List Difference
November 20, 2012
These are all similar to the intersection
and union
functions of the prior exercise. Here is the quadratic version of the function, which uses member
to look up items in a list:
(define (difference1 xs ys)
(let loop ((xs xs) (zs (list)))
(cond ((null? xs) zs)
((member (car xs) ys)
(loop (cdr xs) zs))
(else (loop (cdr xs) (cons (car xs) zs))))))
The O(n log n) version performs an n log n sort followed by a linear-time “merge”-like operation:
(define (difference2 xs ys)
(let loop ((xs (sort < xs)) (ys (sort < ys)) (zs (list)))
(cond ((null? xs) zs)
((null? ys) (append xs zs))
((< (car xs) (car ys))
(loop (cdr xs) ys (cons (car xs) zs)))
((< (car ys) (car xs))
(loop xs (cdr ys) zs))
(else (loop (cdr xs) (cdr ys) zs)))))
The linear version of the function is the same as the quadratic version, but uses a hash table instead of a list:
(define (difference3 xs ys)
(let ((h (make-hash identity = #f 9973)))
(do ((ys ys (cdr ys))) ((null? ys))
(h 'insert (car ys) (car ys)))
(let loop ((xs xs) (zs (list)))
(cond ((null? xs) zs)
((h 'lookup (car xs))
(loop (cdr xs) zs))
(else (loop (cdr xs) (cons (car xs) zs)))))))
The timing test is similar to the prior exercise:
(define (time-test difference n)
(let ((a (rand-list n)) (b (rand-list n)))
(time (begin (difference a b) (difference b a) (if #f #f)))))
Our results are also similar to the prior exercise.

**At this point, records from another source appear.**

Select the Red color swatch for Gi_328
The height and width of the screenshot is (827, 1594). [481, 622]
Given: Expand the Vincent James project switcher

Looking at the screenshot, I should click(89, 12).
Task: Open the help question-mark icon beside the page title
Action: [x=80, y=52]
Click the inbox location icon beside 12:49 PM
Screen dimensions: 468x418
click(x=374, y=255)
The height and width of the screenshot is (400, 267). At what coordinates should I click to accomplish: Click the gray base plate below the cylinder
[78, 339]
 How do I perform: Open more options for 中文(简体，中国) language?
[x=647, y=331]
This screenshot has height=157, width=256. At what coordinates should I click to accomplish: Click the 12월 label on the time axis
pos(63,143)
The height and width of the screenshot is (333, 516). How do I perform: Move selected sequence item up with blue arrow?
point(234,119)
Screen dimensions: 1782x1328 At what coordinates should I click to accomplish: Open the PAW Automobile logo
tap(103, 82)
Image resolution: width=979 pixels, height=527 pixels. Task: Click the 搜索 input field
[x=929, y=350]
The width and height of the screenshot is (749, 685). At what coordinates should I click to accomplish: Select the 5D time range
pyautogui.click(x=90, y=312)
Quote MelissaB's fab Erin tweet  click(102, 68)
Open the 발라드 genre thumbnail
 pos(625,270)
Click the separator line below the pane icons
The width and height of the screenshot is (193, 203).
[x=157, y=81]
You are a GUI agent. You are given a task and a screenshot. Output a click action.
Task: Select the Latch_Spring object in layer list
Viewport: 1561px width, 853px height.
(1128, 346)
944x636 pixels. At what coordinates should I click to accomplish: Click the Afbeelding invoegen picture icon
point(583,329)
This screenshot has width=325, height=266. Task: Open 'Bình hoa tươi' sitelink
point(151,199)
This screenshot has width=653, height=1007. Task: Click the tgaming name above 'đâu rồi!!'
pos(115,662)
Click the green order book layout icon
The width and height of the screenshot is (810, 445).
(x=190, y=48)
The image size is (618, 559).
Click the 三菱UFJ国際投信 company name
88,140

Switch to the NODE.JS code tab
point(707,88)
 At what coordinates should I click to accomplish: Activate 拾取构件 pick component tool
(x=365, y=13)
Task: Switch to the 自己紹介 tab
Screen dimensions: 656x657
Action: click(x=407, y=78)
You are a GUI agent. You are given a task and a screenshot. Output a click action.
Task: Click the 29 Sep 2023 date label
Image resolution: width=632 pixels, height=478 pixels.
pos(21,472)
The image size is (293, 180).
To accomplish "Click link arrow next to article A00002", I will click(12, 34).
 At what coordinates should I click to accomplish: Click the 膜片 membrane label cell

As before, sorting is fast, and our hash tables aren’t:
n 100000 200000 400000 800000
------ ------ ------ ------ ------
first 452 1794 7114 28626
second 16 31 63 125
third 47 94 203 515
We used make-hash
, sort
and identity
from the Standard Prelude. You can run the program at http://programmingpraxis.codepad.org/4FQ7oMpV.
A Python version. After last weeks exercise, this was not too difficult. A full version can be found here.
[…] Pages: 1 2 […]
Here’s my try in Racket and Python (including the list intersection and union from the previous post): List algorithms and efficiency
And just the source code: python, racket
I went ahead and graphed the timings as well, to show that they were actually O(n2), O(n log n), and O(n). I was actually a little surprised at how well that turned out.
Hi,
the algorithm complexity is measured in “list operations”, I gather. For example, sets in Python are implemented as (open-addressed) hashes. This
may make their instantiation much more complex than the creation of a linked list.
Interesting problem, though.
Pedro.
Wouldn’t the instantiation of the data structure be a one time cost and thus factored out of the big-O runtime? Or is there a cost to growing the hash as more and more items are added to it?
I did timing graphs for the three which matched up pretty well, but they were based on the Racket versions rather than Python. Perhaps I should try that.